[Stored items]
Segment Open

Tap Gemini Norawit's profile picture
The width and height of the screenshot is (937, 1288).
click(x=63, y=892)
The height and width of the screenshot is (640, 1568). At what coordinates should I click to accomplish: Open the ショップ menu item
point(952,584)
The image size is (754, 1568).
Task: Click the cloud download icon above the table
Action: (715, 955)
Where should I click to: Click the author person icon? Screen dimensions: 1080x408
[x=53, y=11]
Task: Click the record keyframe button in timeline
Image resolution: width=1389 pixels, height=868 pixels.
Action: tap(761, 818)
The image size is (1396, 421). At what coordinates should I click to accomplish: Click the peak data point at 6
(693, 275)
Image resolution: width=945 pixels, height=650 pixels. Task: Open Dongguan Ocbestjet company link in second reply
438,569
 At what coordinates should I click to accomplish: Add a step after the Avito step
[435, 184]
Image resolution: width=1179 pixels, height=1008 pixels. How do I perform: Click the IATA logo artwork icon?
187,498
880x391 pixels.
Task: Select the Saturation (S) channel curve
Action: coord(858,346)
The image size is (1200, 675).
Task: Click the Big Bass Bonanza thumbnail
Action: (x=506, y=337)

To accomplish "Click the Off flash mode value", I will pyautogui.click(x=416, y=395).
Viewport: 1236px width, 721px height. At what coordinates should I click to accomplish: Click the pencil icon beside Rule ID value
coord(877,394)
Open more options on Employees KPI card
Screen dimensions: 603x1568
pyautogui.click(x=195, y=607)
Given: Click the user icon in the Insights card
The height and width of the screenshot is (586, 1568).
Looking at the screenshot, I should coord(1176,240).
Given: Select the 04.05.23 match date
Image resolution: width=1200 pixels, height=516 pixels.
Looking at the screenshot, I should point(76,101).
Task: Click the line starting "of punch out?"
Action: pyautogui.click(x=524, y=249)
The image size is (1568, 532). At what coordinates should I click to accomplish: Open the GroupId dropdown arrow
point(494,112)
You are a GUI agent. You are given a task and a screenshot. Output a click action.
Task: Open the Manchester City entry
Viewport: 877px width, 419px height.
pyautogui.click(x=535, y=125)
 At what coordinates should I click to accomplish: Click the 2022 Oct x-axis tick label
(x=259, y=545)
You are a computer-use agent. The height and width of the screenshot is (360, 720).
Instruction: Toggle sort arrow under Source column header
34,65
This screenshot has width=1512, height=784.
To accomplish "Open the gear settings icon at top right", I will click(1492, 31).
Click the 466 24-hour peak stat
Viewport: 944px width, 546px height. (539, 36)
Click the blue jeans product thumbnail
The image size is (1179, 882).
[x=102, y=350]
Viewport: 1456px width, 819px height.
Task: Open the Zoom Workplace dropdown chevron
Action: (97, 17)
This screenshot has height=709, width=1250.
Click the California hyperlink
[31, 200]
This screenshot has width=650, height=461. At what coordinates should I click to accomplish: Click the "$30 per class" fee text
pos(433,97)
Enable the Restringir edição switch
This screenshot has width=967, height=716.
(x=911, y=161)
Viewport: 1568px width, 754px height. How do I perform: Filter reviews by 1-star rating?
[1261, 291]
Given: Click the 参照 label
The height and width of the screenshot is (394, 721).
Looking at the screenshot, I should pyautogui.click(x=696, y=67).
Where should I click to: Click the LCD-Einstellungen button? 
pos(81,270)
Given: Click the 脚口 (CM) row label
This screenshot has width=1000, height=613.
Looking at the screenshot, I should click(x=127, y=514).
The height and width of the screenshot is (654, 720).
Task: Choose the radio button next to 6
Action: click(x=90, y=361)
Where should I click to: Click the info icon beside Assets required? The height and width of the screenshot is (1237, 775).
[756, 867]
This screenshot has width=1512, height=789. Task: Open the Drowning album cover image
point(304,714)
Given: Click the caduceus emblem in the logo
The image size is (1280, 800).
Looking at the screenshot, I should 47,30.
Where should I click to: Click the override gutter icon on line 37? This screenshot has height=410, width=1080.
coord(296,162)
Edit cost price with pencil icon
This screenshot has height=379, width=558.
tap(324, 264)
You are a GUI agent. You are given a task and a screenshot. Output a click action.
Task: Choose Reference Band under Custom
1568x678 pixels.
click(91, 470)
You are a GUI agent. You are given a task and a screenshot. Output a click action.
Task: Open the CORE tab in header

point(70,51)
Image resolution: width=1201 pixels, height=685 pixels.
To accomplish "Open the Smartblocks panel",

Segment Closed

TRY IT:
The entries above are to be restated word for word.

ANSWER TO THIS EXERCISE:
Tap Gemini Norawit's profile picture
The width and height of the screenshot is (937, 1288).
click(x=63, y=892)
The height and width of the screenshot is (640, 1568). At what coordinates should I click to accomplish: Open the ショップ menu item
point(952,584)
The image size is (754, 1568).
Task: Click the cloud download icon above the table
Action: (715, 955)
Where should I click to: Click the author person icon? Screen dimensions: 1080x408
[x=53, y=11]
Task: Click the record keyframe button in timeline
Image resolution: width=1389 pixels, height=868 pixels.
Action: tap(761, 818)
The image size is (1396, 421). At what coordinates should I click to accomplish: Click the peak data point at 6
(693, 275)
Image resolution: width=945 pixels, height=650 pixels. Task: Open Dongguan Ocbestjet company link in second reply
438,569
 At what coordinates should I click to accomplish: Add a step after the Avito step
[435, 184]
Image resolution: width=1179 pixels, height=1008 pixels. How do I perform: Click the IATA logo artwork icon?
187,498
880x391 pixels.
Task: Select the Saturation (S) channel curve
Action: coord(858,346)
The image size is (1200, 675).
Task: Click the Big Bass Bonanza thumbnail
Action: (x=506, y=337)

To accomplish "Click the Off flash mode value", I will pyautogui.click(x=416, y=395).
Viewport: 1236px width, 721px height. At what coordinates should I click to accomplish: Click the pencil icon beside Rule ID value
coord(877,394)
Open more options on Employees KPI card
Screen dimensions: 603x1568
pyautogui.click(x=195, y=607)
Given: Click the user icon in the Insights card
The height and width of the screenshot is (586, 1568).
Looking at the screenshot, I should coord(1176,240).
Given: Select the 04.05.23 match date
Image resolution: width=1200 pixels, height=516 pixels.
Looking at the screenshot, I should point(76,101).
Task: Click the line starting "of punch out?"
Action: pyautogui.click(x=524, y=249)
The image size is (1568, 532). At what coordinates should I click to accomplish: Open the GroupId dropdown arrow
point(494,112)
You are a GUI agent. You are given a task and a screenshot. Output a click action.
Task: Open the Manchester City entry
Viewport: 877px width, 419px height.
pyautogui.click(x=535, y=125)
 At what coordinates should I click to accomplish: Click the 2022 Oct x-axis tick label
(x=259, y=545)
You are a computer-use agent. The height and width of the screenshot is (360, 720).
Instruction: Toggle sort arrow under Source column header
34,65
This screenshot has width=1512, height=784.
To accomplish "Open the gear settings icon at top right", I will click(1492, 31).
Click the 466 24-hour peak stat
Viewport: 944px width, 546px height. (539, 36)
Click the blue jeans product thumbnail
The image size is (1179, 882).
[x=102, y=350]
Viewport: 1456px width, 819px height.
Task: Open the Zoom Workplace dropdown chevron
Action: (97, 17)
This screenshot has height=709, width=1250.
Click the California hyperlink
[31, 200]
This screenshot has width=650, height=461. At what coordinates should I click to accomplish: Click the "$30 per class" fee text
pos(433,97)
Enable the Restringir edição switch
This screenshot has width=967, height=716.
(x=911, y=161)
Viewport: 1568px width, 754px height. How do I perform: Filter reviews by 1-star rating?
[1261, 291]
Given: Click the 参照 label
The height and width of the screenshot is (394, 721).
Looking at the screenshot, I should pyautogui.click(x=696, y=67).
Where should I click to: Click the LCD-Einstellungen button? 
pos(81,270)
Given: Click the 脚口 (CM) row label
This screenshot has width=1000, height=613.
Looking at the screenshot, I should click(x=127, y=514).
The height and width of the screenshot is (654, 720).
Task: Choose the radio button next to 6
Action: click(x=90, y=361)
Where should I click to: Click the info icon beside Assets required? The height and width of the screenshot is (1237, 775).
[756, 867]
This screenshot has width=1512, height=789. Task: Open the Drowning album cover image
point(304,714)
Given: Click the caduceus emblem in the logo
The image size is (1280, 800).
Looking at the screenshot, I should 47,30.
Where should I click to: Click the override gutter icon on line 37? This screenshot has height=410, width=1080.
coord(296,162)
Edit cost price with pencil icon
This screenshot has height=379, width=558.
tap(324, 264)
You are a GUI agent. You are given a task and a screenshot. Output a click action.
Task: Choose Reference Band under Custom
1568x678 pixels.
click(91, 470)
You are a GUI agent. You are given a task and a screenshot. Output a click action.
Task: Open the CORE tab in header

point(70,51)
Image resolution: width=1201 pixels, height=685 pixels.
To accomplish "Open the Smartblocks panel",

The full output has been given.